With IBM well below 10% in cloud market share by most estimates, few investors think that business will help the company turn its fortunes around. Bulls are placing their bets instead on IBM’s machine learning and artificial intelligence (AI) efforts—represented in the public eye by Watson, the glib-toned box showcased on Jeopardy! and innumerable commercials.
Morgan Stanley (MS) analyst Katy Huberty, who earlier this year upgraded her recommendation on IBM from the equivalent of neutral to buy, considers IBM a front-runner in the AI race, since Watson’s analytical capabilities have potential applications in fields ranging from travel to finance to retail. Huberty says she’s encouraged by IBM’s recent push to acquire a monster trove of AI-oriented data—especially in the health care sector, where IBM Watson Health bought Truven Health Analytics in February for $2.6 billion.
IBM doesn’t break out figures for its AI work—a sore point among investors who are looking for clearer data, says Moskowitz.

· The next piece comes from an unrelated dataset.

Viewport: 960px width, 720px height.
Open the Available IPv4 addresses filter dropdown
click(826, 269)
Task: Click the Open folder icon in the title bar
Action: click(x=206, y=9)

But analysts say that IBM’s “strategic imperatives” business, which includes AI efforts as well as cloud, security, and other initiatives, will surpass 50% of revenues by mid-2017. The business accounted for $28.9 billion in sales in 2015, up 17% from 2014. While there’s plenty of competition in this realm too—Google (GOOGL) and Microsoft have their own AI ambitions—Huberty believes that if IBM manages even a 25% market share, AI will be “easily a $50 billion business” for the company.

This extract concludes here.